The book adds on to this exciting and intriguing topic of the  digitization of economic activities, and its implication on our lives and our societies.
For anyone who wonders why we're seeing high income inequality and unemployment, this book will clear up a lot of mysteries.

The book is extensively footnoted with numerous references to the work of other academics and economists.

The idea
The idea that computers have now reached a maturity that big changes are expected to happen in the near future. We can expect higher productivity growth due to the Internet.
The authors brought known trends like Apple's Siri, Google's driverless car among others.
The authors seem to be hard-believers in Artificial Intelligence (AI) that is "threatening to replace human labor". They took a ride in Google’s self-driving car around the Mountain View campus and surrounding roads with no bump and no hard brake. 
Google named the driving software Chauffeur.

Starting from chapter 7 through 11, the book moves the focus to the effects of technological advances on peoples lives and the study of economics. The authors make the case that income inequality is a consequence of the digitization of economic activities.

US-egocentricity
The authors have a lot to say about the US -like many US authors- and nothing to say about the rest world. They mention Facebook, Google, Amazon, probably the trendiest companies or the silicon valley based ones, but nothing about companies who have been/are innovating, making this technological transformation and change possible; companies like Finnish Telecom giant Nokia, or Swedish Telecom giant Ericsson with its 35 thousands patents & innovations in Mobile networks, making it possible for Google, Facebook and/or Amazon to enjoy Mobility, reaching by that, a new mobile customer segments.
Skype was not invented in silicon valley but in a suburb of Stockholm, capital of Sweden.

Beyond GDP
This chapter start with this amazing quote from Robert F. Kennedy “The Gross National Product does not include the beauty of our poetry or the intelligence of our public debate. It measures neither our wit nor our courage, neither our wisdom nor our learning, neither our compassion nor our devotion. It measures everything, in short, except that which makes life worthwhile.

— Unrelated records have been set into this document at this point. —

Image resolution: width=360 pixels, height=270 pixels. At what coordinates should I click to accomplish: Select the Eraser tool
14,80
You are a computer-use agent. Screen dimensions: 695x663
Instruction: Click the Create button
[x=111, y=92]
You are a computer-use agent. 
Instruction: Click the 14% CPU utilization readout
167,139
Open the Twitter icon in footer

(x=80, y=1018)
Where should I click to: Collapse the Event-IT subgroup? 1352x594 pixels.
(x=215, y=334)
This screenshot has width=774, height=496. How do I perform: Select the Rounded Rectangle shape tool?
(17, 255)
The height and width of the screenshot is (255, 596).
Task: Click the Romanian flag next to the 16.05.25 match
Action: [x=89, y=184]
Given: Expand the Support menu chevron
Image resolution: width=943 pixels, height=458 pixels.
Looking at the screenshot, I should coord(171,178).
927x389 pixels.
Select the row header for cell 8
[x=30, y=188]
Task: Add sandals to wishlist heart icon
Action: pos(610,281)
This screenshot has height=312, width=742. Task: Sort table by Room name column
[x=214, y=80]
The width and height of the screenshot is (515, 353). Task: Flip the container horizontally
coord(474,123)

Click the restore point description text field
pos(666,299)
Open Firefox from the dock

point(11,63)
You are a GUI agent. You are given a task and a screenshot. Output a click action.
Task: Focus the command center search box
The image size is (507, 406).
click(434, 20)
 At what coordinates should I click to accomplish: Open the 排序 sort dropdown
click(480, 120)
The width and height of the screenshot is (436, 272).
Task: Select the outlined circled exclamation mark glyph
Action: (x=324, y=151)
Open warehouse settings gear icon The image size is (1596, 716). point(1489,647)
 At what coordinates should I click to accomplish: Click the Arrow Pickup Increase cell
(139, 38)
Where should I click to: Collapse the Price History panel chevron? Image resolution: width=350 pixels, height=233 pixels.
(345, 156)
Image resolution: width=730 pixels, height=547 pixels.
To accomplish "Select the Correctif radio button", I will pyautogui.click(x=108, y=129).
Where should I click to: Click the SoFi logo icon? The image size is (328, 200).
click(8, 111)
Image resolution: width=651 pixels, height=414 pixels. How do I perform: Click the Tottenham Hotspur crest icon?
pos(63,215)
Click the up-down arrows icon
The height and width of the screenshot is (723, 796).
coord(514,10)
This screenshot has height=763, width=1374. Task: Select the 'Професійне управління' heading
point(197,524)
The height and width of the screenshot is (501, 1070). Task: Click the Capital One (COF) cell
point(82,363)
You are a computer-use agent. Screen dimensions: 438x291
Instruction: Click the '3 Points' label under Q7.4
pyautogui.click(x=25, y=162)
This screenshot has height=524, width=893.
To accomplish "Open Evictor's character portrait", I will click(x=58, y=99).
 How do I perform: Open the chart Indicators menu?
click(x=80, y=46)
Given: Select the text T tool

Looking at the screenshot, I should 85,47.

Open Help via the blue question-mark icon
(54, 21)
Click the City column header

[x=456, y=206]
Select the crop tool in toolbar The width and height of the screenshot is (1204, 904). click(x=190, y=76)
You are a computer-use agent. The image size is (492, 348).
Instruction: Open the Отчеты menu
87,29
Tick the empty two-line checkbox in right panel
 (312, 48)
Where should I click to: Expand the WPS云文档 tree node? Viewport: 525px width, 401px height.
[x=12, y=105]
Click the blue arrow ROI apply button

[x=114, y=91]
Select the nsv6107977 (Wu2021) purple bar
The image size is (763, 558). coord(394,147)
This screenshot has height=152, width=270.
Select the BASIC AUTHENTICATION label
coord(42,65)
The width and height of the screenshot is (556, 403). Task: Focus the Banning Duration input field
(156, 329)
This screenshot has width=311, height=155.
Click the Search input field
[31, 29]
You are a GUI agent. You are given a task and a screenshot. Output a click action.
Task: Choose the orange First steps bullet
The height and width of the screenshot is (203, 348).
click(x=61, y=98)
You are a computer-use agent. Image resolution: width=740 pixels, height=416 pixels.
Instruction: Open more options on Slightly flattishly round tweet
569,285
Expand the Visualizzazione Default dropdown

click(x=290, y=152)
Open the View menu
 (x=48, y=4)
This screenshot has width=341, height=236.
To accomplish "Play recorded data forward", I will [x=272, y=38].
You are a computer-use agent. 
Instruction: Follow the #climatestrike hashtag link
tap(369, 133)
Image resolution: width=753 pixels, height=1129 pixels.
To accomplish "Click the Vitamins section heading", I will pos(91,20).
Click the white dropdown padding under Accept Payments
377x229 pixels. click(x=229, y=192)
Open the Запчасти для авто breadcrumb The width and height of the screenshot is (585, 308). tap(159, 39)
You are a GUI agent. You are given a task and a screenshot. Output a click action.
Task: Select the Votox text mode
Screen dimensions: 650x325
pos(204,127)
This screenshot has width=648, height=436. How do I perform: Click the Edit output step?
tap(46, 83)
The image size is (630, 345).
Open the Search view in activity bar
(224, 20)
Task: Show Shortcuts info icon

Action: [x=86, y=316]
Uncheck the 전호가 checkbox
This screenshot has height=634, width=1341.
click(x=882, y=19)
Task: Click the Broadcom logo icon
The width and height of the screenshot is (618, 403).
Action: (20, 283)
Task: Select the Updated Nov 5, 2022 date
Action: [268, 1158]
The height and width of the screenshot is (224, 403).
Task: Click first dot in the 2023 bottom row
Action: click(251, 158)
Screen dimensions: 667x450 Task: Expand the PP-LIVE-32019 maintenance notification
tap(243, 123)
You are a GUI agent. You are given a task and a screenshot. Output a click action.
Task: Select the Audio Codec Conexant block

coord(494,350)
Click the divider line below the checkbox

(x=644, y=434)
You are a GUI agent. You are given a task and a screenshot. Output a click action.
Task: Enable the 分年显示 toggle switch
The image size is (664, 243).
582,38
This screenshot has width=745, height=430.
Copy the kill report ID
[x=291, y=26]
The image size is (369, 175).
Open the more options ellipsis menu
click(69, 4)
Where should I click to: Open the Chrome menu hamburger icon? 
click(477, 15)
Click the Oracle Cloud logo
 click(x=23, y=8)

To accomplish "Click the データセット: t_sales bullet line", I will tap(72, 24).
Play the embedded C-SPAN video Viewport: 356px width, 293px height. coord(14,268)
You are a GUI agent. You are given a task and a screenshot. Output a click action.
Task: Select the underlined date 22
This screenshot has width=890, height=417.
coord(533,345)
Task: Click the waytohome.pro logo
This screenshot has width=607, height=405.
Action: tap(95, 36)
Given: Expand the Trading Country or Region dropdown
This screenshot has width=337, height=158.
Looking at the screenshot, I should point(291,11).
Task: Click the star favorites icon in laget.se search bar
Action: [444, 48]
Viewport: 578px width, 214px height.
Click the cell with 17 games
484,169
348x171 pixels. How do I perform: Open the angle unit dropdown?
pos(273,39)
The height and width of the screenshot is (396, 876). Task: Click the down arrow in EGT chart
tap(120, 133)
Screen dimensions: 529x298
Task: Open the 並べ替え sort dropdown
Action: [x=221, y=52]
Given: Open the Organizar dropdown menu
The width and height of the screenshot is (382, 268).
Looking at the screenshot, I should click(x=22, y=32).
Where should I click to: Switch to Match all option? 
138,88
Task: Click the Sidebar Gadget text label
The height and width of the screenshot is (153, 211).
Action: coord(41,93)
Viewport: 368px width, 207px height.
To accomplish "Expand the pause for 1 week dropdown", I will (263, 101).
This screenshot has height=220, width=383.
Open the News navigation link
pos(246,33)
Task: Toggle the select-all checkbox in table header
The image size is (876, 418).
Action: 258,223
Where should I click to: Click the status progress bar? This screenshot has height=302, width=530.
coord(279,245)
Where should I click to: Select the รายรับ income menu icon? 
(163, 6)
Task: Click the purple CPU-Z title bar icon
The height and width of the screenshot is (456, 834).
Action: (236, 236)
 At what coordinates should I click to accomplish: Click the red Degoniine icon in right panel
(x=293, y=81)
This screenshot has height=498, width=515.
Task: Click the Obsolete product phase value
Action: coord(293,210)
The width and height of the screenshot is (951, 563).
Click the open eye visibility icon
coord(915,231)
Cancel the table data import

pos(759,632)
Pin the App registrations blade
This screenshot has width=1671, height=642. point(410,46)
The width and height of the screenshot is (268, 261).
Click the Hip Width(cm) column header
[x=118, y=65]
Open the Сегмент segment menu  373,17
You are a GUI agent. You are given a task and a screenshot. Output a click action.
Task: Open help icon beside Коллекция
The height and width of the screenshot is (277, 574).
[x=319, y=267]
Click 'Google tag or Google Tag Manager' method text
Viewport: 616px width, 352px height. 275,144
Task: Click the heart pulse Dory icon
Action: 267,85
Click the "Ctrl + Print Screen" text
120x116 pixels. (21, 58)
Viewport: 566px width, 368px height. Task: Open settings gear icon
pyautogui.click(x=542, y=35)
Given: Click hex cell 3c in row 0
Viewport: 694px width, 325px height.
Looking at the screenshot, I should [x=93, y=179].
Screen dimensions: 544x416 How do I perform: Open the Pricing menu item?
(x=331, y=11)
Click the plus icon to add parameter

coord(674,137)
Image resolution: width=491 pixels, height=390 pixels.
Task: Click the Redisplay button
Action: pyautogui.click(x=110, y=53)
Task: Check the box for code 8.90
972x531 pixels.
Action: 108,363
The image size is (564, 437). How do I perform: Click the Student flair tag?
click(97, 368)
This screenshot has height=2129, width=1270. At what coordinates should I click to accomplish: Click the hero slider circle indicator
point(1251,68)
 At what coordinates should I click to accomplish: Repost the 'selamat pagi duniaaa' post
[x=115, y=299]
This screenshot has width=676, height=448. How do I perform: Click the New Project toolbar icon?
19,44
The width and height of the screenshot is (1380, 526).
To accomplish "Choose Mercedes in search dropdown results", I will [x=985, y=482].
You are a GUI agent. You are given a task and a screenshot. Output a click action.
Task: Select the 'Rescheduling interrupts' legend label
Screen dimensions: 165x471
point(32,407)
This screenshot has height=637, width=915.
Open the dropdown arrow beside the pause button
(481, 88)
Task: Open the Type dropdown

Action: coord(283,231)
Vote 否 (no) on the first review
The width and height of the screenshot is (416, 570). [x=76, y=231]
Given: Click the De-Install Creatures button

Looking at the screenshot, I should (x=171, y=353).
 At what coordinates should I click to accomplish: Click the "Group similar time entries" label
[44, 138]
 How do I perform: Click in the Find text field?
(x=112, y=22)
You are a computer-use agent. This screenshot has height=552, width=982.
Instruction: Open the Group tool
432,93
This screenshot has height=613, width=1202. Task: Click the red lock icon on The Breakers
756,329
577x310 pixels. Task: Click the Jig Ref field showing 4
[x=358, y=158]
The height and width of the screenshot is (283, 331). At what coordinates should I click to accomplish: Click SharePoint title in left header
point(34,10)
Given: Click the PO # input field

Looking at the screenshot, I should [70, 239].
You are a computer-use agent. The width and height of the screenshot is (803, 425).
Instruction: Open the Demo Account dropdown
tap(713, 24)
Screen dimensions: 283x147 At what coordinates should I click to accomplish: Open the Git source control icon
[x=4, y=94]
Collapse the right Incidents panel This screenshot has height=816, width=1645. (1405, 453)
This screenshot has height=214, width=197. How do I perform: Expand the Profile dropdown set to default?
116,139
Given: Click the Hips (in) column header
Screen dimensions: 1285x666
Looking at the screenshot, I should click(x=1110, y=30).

interesting chapter on the utility of GDP as a metric for measuring welfare. Again, the music industry example was brought up to support the case.
The authors demonstrate, using other examples of the Over The Top services, that GDP is not capturing all productivity generated by these services. Of course this concern is not new, it has been raised before by many economists and non-economists. Economics Nobel prize laureate Joseph Stieglitz is one of them.

Artificial Intelligence, cultural differences and low-cost data workers
The book displays an awareness of how the "likes" of Google, Twitter, Facebook and Amazon already rely on low-cost workers’ smarts to power the companies’ seemingly miraculous information systems.
Computers do not wield the cultural affinities necessary to interpret this kind of cultural elements; but people do.

This is the hidden labor that enables companies like Google, Twitter, Amazon, Facebook to develop products around AI, machine learning, and big data.

Recommendations (chapters 12-14)
This chapter was divided in 3 chapters: recommendations for individuals, policy makers and long- term recommendations. The topic is so important and so complex topic that it requires at least a book in itself to cover it.
Strangely enough, all the recommendations chapters begin with quotes from non-US internationally known names such as Gandhi and Picasso, but it feels like the authors are (again!) speaking to US "individuals" and the US "policy makers.